Some entries follow. Reproduce exactly the lines starting at the one with "Baba Budda Sahib (444, 141)" and stopping after the one with "Mata Vaishno Devi (576, 1447)".
Top of TASK DATA
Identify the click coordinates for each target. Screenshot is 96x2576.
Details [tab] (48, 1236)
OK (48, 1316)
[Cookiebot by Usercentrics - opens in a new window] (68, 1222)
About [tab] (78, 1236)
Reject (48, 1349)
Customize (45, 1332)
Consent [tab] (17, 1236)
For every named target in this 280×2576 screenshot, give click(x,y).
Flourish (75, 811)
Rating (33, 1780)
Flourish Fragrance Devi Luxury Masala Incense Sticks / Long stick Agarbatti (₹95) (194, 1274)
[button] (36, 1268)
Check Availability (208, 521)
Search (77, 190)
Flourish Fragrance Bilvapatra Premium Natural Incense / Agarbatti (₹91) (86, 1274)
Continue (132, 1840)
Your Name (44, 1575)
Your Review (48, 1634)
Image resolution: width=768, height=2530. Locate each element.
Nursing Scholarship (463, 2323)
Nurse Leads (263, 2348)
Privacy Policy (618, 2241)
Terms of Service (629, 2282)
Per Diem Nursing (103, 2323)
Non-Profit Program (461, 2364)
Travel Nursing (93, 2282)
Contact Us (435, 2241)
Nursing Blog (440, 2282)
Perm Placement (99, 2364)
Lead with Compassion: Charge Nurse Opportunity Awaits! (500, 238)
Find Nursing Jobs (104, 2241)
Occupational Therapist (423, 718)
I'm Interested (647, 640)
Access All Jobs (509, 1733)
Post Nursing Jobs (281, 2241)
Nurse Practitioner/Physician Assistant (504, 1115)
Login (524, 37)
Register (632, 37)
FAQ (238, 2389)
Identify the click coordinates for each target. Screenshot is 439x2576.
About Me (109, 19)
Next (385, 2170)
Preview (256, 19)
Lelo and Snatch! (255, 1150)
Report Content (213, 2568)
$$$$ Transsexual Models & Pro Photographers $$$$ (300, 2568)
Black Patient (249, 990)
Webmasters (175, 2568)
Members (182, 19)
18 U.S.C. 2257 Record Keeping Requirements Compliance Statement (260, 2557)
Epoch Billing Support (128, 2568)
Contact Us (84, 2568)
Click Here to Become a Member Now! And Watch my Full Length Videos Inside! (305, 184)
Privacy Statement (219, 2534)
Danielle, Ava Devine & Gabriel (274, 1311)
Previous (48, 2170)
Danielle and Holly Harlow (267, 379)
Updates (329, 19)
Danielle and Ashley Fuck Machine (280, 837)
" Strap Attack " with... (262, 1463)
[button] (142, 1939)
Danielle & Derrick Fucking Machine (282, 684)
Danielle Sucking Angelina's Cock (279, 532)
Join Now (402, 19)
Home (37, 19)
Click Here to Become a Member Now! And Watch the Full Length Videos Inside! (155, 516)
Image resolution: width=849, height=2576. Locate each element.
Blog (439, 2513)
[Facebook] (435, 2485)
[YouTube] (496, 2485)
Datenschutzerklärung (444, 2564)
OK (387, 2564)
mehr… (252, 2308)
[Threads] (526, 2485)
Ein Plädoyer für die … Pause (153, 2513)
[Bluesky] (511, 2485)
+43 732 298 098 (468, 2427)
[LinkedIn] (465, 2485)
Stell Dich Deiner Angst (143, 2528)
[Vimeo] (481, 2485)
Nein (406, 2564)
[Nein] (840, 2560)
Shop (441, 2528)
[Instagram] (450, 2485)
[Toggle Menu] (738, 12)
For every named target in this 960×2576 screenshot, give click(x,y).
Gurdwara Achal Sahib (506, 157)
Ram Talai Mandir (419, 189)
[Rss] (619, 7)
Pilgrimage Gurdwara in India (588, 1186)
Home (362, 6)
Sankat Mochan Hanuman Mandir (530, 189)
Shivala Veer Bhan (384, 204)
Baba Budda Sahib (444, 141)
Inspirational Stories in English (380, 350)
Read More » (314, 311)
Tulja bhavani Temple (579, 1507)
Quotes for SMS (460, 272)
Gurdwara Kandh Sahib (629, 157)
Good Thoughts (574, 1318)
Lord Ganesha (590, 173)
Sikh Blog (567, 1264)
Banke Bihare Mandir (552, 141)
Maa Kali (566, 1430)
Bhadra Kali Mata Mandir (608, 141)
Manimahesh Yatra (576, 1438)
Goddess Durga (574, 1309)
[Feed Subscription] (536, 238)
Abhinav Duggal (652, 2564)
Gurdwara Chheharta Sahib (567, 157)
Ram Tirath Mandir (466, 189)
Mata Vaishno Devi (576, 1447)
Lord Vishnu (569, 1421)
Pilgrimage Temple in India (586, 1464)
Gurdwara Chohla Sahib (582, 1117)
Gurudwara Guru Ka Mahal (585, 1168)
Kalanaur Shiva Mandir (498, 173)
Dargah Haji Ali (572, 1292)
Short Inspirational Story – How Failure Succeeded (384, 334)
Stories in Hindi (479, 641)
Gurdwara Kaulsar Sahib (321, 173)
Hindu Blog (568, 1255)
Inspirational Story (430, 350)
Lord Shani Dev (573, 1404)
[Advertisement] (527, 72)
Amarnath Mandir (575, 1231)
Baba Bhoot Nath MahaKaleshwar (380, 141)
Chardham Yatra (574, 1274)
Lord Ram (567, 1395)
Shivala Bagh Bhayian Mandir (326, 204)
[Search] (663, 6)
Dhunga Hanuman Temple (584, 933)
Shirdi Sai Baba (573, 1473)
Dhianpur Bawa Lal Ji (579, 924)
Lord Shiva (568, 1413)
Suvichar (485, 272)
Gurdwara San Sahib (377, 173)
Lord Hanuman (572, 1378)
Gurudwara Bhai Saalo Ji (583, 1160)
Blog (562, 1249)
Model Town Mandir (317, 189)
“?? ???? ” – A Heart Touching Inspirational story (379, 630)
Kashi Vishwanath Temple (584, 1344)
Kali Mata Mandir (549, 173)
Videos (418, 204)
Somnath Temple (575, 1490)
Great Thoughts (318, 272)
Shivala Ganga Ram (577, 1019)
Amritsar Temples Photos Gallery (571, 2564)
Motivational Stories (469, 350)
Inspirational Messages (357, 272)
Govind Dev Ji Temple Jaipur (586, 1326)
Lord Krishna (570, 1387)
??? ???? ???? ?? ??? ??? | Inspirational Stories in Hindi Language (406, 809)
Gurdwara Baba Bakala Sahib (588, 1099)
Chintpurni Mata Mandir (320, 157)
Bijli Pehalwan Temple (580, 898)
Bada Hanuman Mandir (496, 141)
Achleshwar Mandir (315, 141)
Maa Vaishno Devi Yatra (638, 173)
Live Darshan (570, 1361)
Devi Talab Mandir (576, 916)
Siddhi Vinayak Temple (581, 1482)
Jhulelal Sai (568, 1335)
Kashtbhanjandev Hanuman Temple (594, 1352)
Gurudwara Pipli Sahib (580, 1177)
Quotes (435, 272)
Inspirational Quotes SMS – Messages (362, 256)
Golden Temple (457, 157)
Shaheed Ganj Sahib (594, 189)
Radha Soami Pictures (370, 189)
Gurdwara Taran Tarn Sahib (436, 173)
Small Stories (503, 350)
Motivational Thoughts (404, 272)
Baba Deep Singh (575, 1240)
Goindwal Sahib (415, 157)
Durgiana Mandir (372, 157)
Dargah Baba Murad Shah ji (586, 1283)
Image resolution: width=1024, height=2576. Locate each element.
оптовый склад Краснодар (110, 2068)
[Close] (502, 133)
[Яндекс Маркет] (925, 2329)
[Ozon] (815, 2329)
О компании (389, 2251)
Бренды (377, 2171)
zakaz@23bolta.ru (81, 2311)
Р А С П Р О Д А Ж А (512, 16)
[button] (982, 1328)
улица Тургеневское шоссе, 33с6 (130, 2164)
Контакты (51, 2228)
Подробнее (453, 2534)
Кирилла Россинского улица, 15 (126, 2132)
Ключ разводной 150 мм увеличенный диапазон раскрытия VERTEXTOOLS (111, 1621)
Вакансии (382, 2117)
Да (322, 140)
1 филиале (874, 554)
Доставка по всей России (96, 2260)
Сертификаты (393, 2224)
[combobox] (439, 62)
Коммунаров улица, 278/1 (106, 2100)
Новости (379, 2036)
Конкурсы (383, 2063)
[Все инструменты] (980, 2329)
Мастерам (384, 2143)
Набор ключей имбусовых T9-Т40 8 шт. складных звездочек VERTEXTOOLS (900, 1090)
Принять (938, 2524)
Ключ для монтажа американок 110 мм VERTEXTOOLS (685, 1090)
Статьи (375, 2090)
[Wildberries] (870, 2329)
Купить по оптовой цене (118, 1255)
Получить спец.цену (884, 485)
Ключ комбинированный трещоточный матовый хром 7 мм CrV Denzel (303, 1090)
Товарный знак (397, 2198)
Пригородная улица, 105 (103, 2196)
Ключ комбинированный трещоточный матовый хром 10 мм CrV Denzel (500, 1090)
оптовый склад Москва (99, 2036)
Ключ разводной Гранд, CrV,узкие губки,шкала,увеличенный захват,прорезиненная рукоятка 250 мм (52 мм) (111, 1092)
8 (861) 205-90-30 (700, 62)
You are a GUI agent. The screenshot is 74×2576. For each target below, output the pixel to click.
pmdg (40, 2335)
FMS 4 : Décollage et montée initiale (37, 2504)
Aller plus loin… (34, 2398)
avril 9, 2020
Bottom of TASK DATA
§ RESULT OF THE EXERCISE:
Baba Budda Sahib (444, 141)
Inspirational Stories in English (380, 350)
Read More » (314, 311)
Tulja bhavani Temple (579, 1507)
Quotes for SMS (460, 272)
Gurdwara Kandh Sahib (629, 157)
Good Thoughts (574, 1318)
Lord Ganesha (590, 173)
Sikh Blog (567, 1264)
Banke Bihare Mandir (552, 141)
Maa Kali (566, 1430)
Bhadra Kali Mata Mandir (608, 141)
Manimahesh Yatra (576, 1438)
Goddess Durga (574, 1309)
[Feed Subscription] (536, 238)
Abhinav Duggal (652, 2564)
Gurdwara Chheharta Sahib (567, 157)
Ram Tirath Mandir (466, 189)
Mata Vaishno Devi (576, 1447)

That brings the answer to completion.